§ TAREFAS
1 - No trecho sobre a seca no Amazonas, reescreva em forma de lista o parágrafo que começa com "Estamos falando do mais básico", mantendo seus fatos principais.
2 - Verifique se cada afirmação abaixo está de acordo com o trecho sobre a seca no Amazonas. Responda sim ou não e cite literalmente as palavras do trecho que decidem a resposta.
(a) O instituto Trata Brasil aponta que 20% da população do Amazonas não tem acesso à água tratada.
(b) Durante a seca, todas as comunidades puderam recorrer a um poço.
(c) A dificuldade de chegar às escolas afastou 4,3 mil alunos dos estudos em 29 municípios do Amazonas.

§ TRECHO DO TEXTO
------------------------

Problemas como o desabastecimento de itens de primeira necessidade, o fechamento de escolas e a impossibilidade de exercer o direito ao voto, vulnerabiliza, ainda mais, a vida de populações que já são historicamente invisibilizadas e abandonadas pelo Estado.
Estamos falando do mais básico de todos os direitos, como à água, por exemplo. Imagine viver na maior bacia hidrográfica do mundo, e não ter acesso a água potável. Pois segundo o instituto Trata Brasil, 20% da população do Amazonas não tem acesso à água tratada e em diversas localidades, a única água disponível é a do rio.
Assim, durante a seca, muitas comunidades tiveram poucas opções: beber água com lama e ter problemas intestinais; recorrer a um poço, se sua comunidade tivesse a sorte de ter um; ou contar com a doação de garrafas de água.
“Nossos rios são de suma importância para a gente, tanto em relação a transporte, como de acesso a água. Nossa água, que era tão saudável, não está mais como a dez ou 20 anos atrás. Esses impactos estão chegando cada vez mais para nós”, relatou Elizabeth Lopes, da comunidade quilombola São Francisco do Bauana, em Alvarães (AM).
O preço dos alimentos e a escassez de pescados também pressionou a segurança alimentar das pessoas. E a dificuldade de chegar às escolas afastou 4,3 mil alunos dos estudos, em 19 municípios do Amazonas.

------------------------

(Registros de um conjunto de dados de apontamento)
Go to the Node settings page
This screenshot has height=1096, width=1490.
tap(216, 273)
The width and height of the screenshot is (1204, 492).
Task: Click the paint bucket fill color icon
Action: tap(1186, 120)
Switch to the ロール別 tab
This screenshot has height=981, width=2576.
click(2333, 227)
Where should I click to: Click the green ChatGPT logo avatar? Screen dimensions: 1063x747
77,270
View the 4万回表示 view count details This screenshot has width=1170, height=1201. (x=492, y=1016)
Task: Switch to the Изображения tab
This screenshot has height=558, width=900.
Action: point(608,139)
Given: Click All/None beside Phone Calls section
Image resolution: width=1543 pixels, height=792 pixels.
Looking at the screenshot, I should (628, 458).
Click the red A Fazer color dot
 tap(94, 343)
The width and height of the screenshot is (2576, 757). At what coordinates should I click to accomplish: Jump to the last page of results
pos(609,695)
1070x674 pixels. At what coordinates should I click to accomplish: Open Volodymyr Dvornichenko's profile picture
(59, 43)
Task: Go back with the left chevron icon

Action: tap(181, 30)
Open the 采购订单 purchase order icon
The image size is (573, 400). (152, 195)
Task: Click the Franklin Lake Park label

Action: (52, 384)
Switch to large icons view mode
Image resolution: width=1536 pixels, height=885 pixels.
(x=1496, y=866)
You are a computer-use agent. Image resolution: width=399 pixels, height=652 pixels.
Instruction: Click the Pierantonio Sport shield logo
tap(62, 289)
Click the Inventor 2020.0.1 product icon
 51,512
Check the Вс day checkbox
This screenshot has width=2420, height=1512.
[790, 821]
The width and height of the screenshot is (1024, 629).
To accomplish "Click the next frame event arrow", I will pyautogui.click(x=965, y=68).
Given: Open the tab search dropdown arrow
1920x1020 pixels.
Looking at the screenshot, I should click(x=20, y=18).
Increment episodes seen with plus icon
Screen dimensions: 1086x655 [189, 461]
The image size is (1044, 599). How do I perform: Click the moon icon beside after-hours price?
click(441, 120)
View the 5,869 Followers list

------------------------

§ RESPOSTAS DAS TAREFAS
1 -
- O acesso à água está entre os direitos mais básicos.
- O Amazonas fica na maior bacia hidrográfica do mundo, mas parte da população não tem água potável.
- Segundo o instituto Trata Brasil, 20% da população do Amazonas não tem acesso à água tratada.
- Em diversas localidades, a única água disponível é a do rio.

2 -
(a) Sim: “segundo o instituto Trata Brasil, 20% da população do Amazonas não tem acesso à água tratada”
(b) Não: “recorrer a um poço, se sua comunidade tivesse a sorte de ter um”
(c) Não: “afastou 4,3 mil alunos dos estudos, em 19 municípios do Amazonas”